Leone e Carlo, dopo cinque secoli le due “chiese” pregano insieme. Ambiente al centro dei colloqui

Leone e Carlo, dopo cinque secoli le due “chiese” pregano insieme. Ambiente al centro dei colloqui

È il fermo immagine di un pezzo di storia. I tempi certo sono cambiati, i sovrani non tagliano più teste da tanto tempo, ma serviva un gesto che chiudere un cerchio storico. Ed è successo ieri, sotto gli affreschi di Michelangelo, e la meraviglia della Creazione, nella Cappella Sistina, dove insieme hanno pregato i capi della Chiesa cattolica e quella di Inghilterra. Papa Leone XIV e re Carlo III – affiancato dalla consorte Camilla – aperti al dialogo sui fatti dei nostri tempi, e anche nel cammino sulla strada dell’unità. Non accadeva da 500 anni, in questa forma, anche se la Regina Elisabetta era stata più volte in Vaticano e altri papi l’avevano incontrata, così come Carlo e Camilla avevano fatto visita a Francesco pochi giorni prima della sua morte, nell’aprile scorso.

La strada fatta dal documento di Ratzinger del 2009

Tutto in grande solennità, “Gentiluomini” in numero più altro del solito nel Cortile di San Damaso, dove è risuonato l’inno inglese “God Save the Queen” da parte della banda musicale, con le guardie svizzere schierate. Udienza fitta mentre la regina Camilla visita la Cappella Paolina, poi il colloquio in Segreteria di Stato con il cardinale Pietro Parolin e con monsignor Paul Richard Gallagher, “ministro degli esteri”, inglese di Liverpool. L’agenda è sui “buoni” rapporti bilaterali (poi si vedrà cosa vuol dire), e poi l’ambiente e la povertà, e l’impegno comune per promuovere la pace e la sicurezza di fronte alle sfide globali”. Infine, richiamando la storia della Chiesa nel Regno Unito, si è espressa la necessità comune di continuare a promuovere il dialogo ecumenico. Il tema dei rapporti tra le due confessioni ha una storia lunga e travagliata, ma nel 2009 ha avuto una svolta, con la costituzione Anglicanorum coetibus (in italiano “Gruppi anglicani”) emanata da Benedetto XVI, in cui si prevedeva «l’istituzione di ordinariati personali per anglicani che entrano nella piena comunione con la Chiesa cattolica». È cioè rivolta ai gruppi di fedeli, laici e sacerdoti anglicani che decidono di convertirsi al cattolicesimo. Qualcuno parlò di “annessione” o peggio, in realtà era una via aperta a quei fedeli che volevano tornare in ambito cattolico, e ce ne sono stati abbastanza (giusto il più famoso, Tony Blair, che lo aveva già fatto, nel 2007, appena lasciata Downing Street).

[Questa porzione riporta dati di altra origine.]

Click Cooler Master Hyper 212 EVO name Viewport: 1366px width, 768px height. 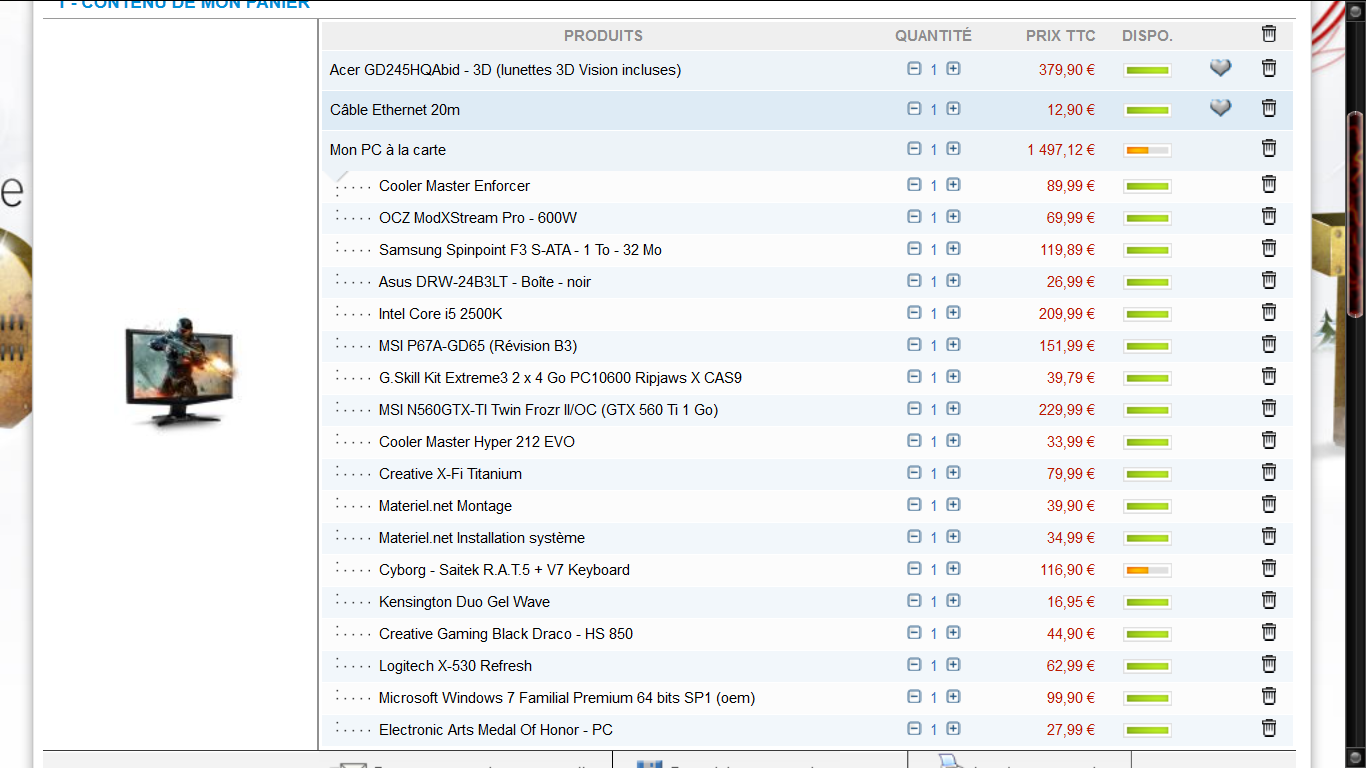[476, 442]
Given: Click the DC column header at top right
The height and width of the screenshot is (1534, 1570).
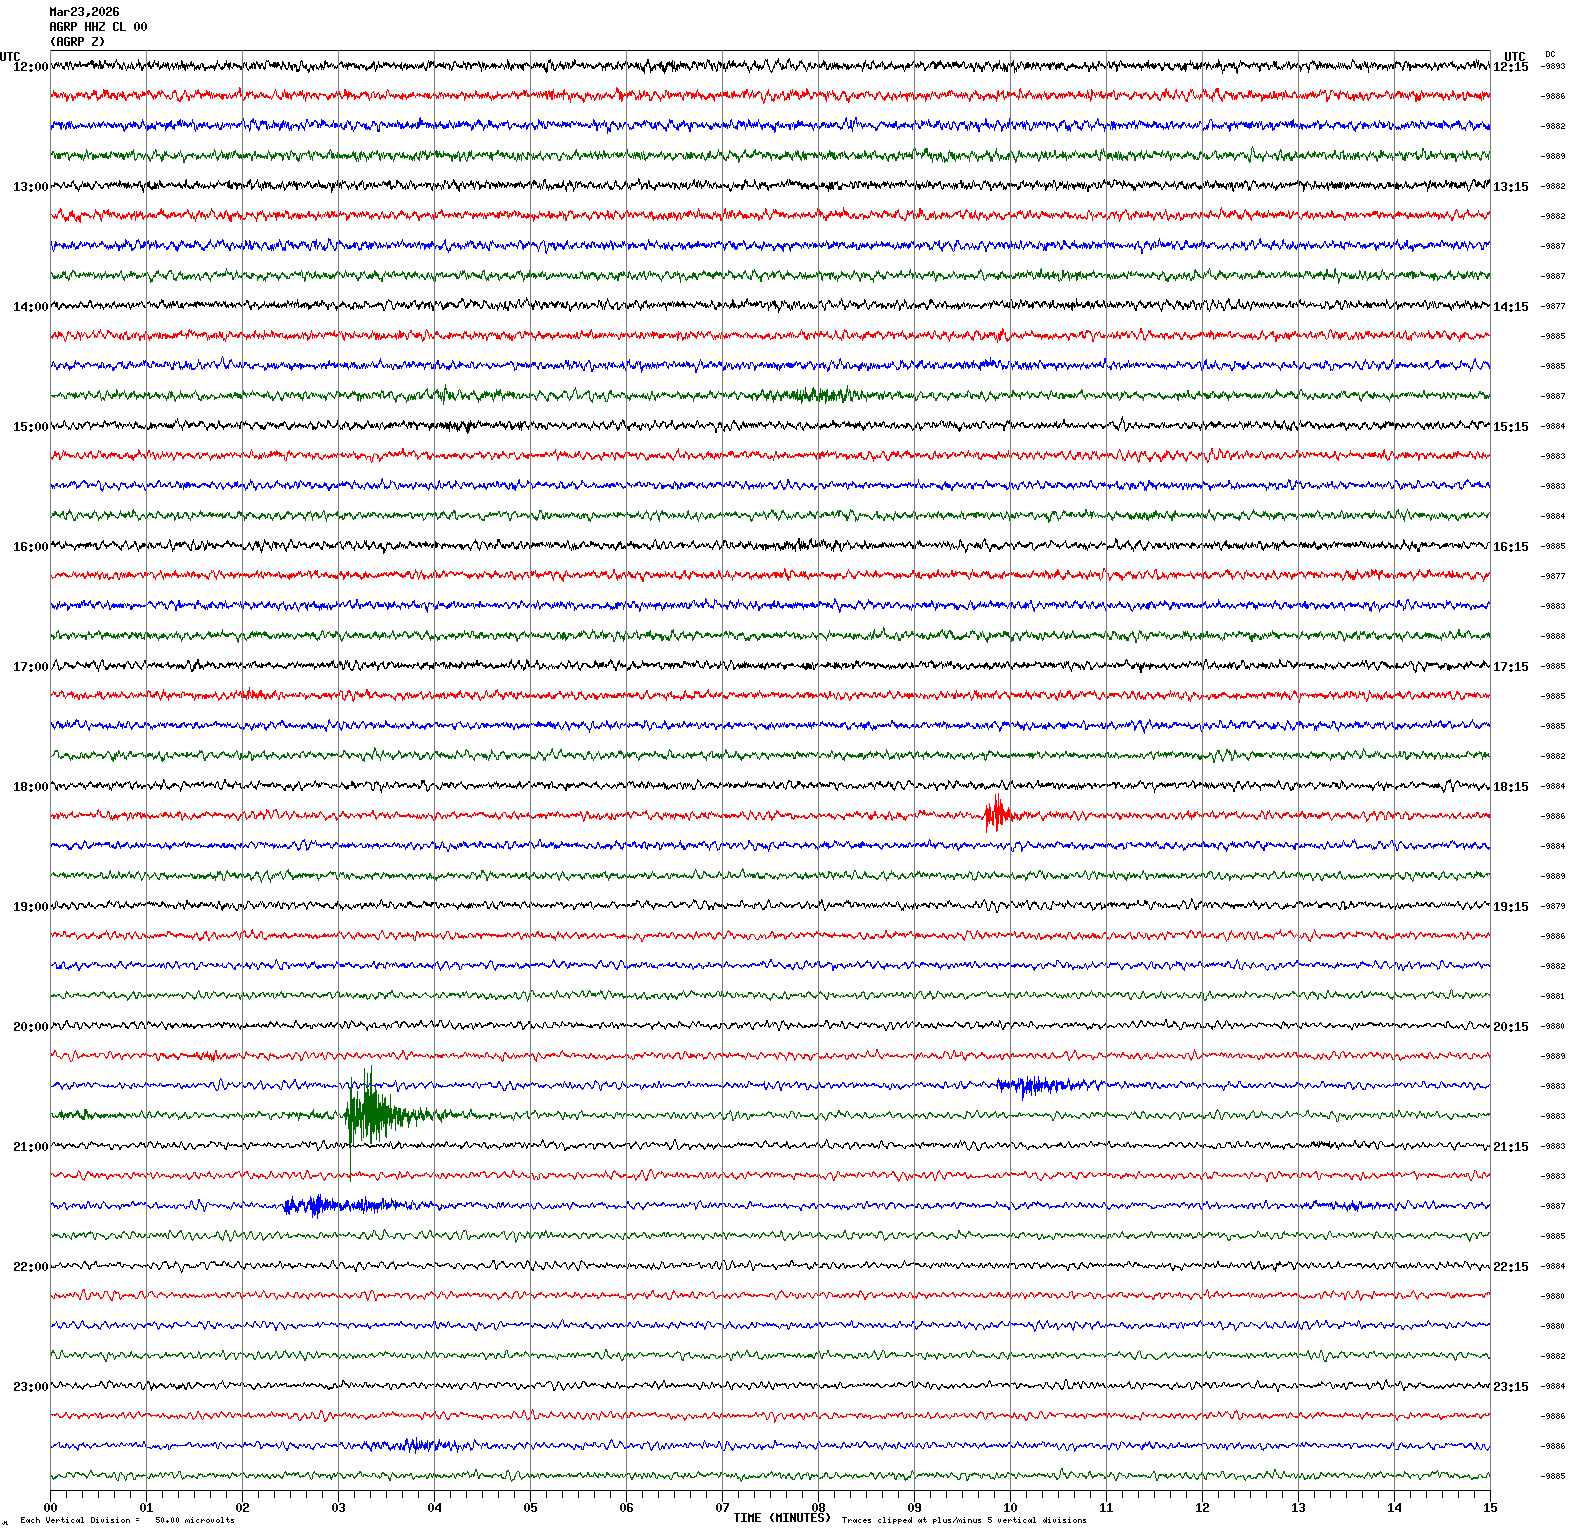Looking at the screenshot, I should (1550, 54).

La pubblicazione del documento era avvenuta in seguito alla richiesta di alcuni fedeli appartenenti alla Comunione anglicana tradizionale che avevano appunto chiesto alla Santa Sede di poter rientrare in seno al cattolicesimo.

La storia delle due chiese segnata dalla prossima canonizzazione di Newman

Per tornare alla visita di Carlo, la preghiera in Sistina è stata «il suggello delle buone relazioni tra le parti ma anche la realizzazione del desiderio del sovrano inglese, governatore supremo della Chiesa d’Inghilterra, che intendeva dare alla visita di Stato una forte dimensione spirituale in particolare durante il Giubileo della Speranza» ha scritto il sito ufficiale Vatican News. Una particolarità sul testo della funzione: l’inno di introduzione era un testo è di Sant’Ambrogio di Milano, dottore della Chiesa, cantato in una traduzione inglese di San John Henry Newman, anglicano per metà della sua vita e cattolico per l’altra metà. Il teologo inglese, vissuto nell’Ottocento, sarà proclamato dottore della Chiesa il 1° novembre dal Papa. Alla sua canonizzazione, il 13 ottobre 2019 in Piazza San Pietro, partecipò lo stesso Carlo, allora principe.

Per ricordare: la rottura con la chiesa cattolica fu operata da una serie di atti parlamentari approvati tra il 1532 e il 1534, tra cui l’Atto di Supremazia del 1534, con cui si dichiarava re Enrico il “Capo Supremo in terra della Chiesa d’Inghilterra”. L’autorità finale nelle controversie dottrinali e legali ora spettava al monarca; il papato fu privato delle entrate e della decisione finale sulla nomina dei vescovi.